▸ **Objectif A**
Convertis la liste en tableau Markdown, de la ligne contenant "Click the question" jusqu'à la fin de la liste, sans les lignes vides. Utilise une colonne Rang pour le numéro et une colonne Ligne pour le texte.

Inconnu du grand public avant ce premier débat des primaires de la gauche, le candidat de l'Union des démocrates et écologistes, Jean-Luc Bennahmias, commente sa prestation télévisée jugée loufoque par de nombreux commentateurs.
Au lendemain du premier débat entre les sept candidats aux primaires initiées par le Parti socialiste en vue de l'élection présidentielle, France 24 fait réagir Jean-Luc Bennahmias, candidat de l'Union des démocrates et écologistes (UDE), l’un des "petits candidats" de cette joute télévisée.
Malgré une prestation jugée décousue et déconcertante par de nombreux commentateurs, selon un sondage Harris Interactive (réalisé auprès de 1 002 personnes) publié vendredi 13 janvier, le candidat écologiste est tout de même parvenu à convaincre 8 % des personnes interrogées et 19 % des sympathisants de gauche.
Ancien des Verts et du MoDem, ex-conseiller régional et ancien député européen, il revient sur cette première joute à sept et sur les limites de cette formule télévisée "trop courte et pas assez thématique" à ses yeux.
France 24 : Votre prestation a été particulièrement remarquée, voire même raillée, les gens se demandent si vous prenez ces primaires de la gauche au sérieux. Pourquoi avoir adopté cette posture pendant le débat ?
Jean-Luc Bennahmias : Je ne prends aucune posture, je suis moi-même. Des gens m’ont reproché d’être décontracté, de ne pas mettre de cravate ou de tutoyer les autres candidats et de les appeler par leur prénom. Mais je ne porte jamais de cravate, même quand je vais rendre visite à François Hollande à l’Elysée, même quand je représente la France à la Cop21. La cravate n’est pas obligatoire au Parlement européen, ça tombe bien ! Je sais que cela choque certaines personnes, mais je ne suis pas un provocateur, je suis juste moi-même.

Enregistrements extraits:
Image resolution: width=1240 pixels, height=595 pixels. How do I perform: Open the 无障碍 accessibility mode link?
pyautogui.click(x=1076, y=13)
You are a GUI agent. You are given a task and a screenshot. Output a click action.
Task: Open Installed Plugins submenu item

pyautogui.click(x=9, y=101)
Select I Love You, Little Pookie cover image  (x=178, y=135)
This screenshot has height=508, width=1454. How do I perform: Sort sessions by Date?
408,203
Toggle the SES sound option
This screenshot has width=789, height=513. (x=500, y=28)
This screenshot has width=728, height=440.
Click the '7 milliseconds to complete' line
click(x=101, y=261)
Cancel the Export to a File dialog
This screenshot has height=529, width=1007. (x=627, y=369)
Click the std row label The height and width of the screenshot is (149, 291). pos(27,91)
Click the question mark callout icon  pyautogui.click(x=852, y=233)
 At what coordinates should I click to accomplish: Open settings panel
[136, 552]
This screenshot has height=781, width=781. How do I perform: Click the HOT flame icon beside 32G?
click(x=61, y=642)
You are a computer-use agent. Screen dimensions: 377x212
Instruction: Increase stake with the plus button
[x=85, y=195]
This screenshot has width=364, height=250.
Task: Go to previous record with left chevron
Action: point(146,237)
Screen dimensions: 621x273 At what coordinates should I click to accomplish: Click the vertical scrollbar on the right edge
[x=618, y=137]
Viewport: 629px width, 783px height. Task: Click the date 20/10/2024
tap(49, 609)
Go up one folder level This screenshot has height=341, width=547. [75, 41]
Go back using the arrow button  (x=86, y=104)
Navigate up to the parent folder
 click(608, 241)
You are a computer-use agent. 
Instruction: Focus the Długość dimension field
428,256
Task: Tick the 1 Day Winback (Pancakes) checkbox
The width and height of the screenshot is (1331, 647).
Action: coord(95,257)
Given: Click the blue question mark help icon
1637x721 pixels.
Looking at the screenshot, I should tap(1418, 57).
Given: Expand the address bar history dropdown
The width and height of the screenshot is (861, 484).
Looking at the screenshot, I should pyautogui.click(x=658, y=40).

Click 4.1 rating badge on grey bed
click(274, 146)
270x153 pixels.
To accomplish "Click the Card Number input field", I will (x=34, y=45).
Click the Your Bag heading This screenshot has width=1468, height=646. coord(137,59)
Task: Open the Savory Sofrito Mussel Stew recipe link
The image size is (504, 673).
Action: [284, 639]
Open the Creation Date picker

▸ **Objectif B**
Reproduis mot pour mot le passage de l'entretien avec Jean-Luc Bennahmias allant de "Malgré une prestation" à "pendant le débat ?".

▸ **Réponse finale A**
| Rang | Ligne |
|---|---|
| 1 | Click the question mark callout icon  pyautogui.click(x=852, y=233) |
| 2 |  At what coordinates should I click to accomplish: Open settings panel |
| 3 | [136, 552] |
| 4 | This screenshot has height=781, width=781. How do I perform: Click the HOT flame icon beside 32G? |
| 5 | click(x=61, y=642) |
| 6 | You are a computer-use agent. Screen dimensions: 377x212 |
| 7 | Instruction: Increase stake with the plus button |
| 8 | [x=85, y=195] |
| 9 | This screenshot has width=364, height=250. |
| 10 | Task: Go to previous record with left chevron |
| 11 | Action: point(146,237) |
| 12 | Screen dimensions: 621x273 At what coordinates should I click to accomplish: Click the vertical scrollbar on the right edge |
| 13 | [x=618, y=137] |
| 14 | Viewport: 629px width, 783px height. Task: Click the date 20/10/2024 |
| 15 | tap(49, 609) |
| 16 | Go up one folder level This screenshot has height=341, width=547. [75, 41] |
| 17 | Go back using the arrow button  (x=86, y=104) |
| 18 | Navigate up to the parent folder |
| 19 |  click(608, 241) |
| 20 | You are a computer-use agent.  |
| 21 | Instruction: Focus the Długość dimension field |
| 22 | 428,256 |
| 23 | Task: Tick the 1 Day Winback (Pancakes) checkbox |
| 24 | The width and height of the screenshot is (1331, 647). |
| 25 | Action: coord(95,257) |
| 26 | Given: Click the blue question mark help icon |
| 27 | 1637x721 pixels. |
| 28 | Looking at the screenshot, I should tap(1418, 57). |
| 29 | Given: Expand the address bar history dropdown |
| 30 | The width and height of the screenshot is (861, 484). |
| 31 | Looking at the screenshot, I should pyautogui.click(x=658, y=40). |
| 32 | Click 4.1 rating badge on grey bed |
| 33 | click(274, 146) |
| 34 | 270x153 pixels. |
| 35 | To accomplish "Click the Card Number input field", I will (x=34, y=45). |
| 36 | Click the Your Bag heading This screenshot has width=1468, height=646. coord(137,59) |
| 37 | Task: Open the Savory Sofrito Mussel Stew recipe link |
| 38 | The image size is (504, 673). |
| 39 | Action: [284, 639] |
| 40 | Open the Creation Date picker |

▸ **Réponse finale B**
Malgré une prestation jugée décousue et déconcertante par de nombreux commentateurs, selon un sondage Harris Interactive (réalisé auprès de 1 002 personnes) publié vendredi 13 janvier, le candidat écologiste est tout de même parvenu à convaincre 8 % des personnes interrogées et 19 % des sympathisants de gauche.
Ancien des Verts et du MoDem, ex-conseiller régional et ancien député européen, il revient sur cette première joute à sept et sur les limites de cette formule télévisée "trop courte et pas assez thématique" à ses yeux.
France 24 : Votre prestation a été particulièrement remarquée, voire même raillée, les gens se demandent si vous prenez ces primaires de la gauche au sérieux. Pourquoi avoir adopté cette posture pendant le débat ?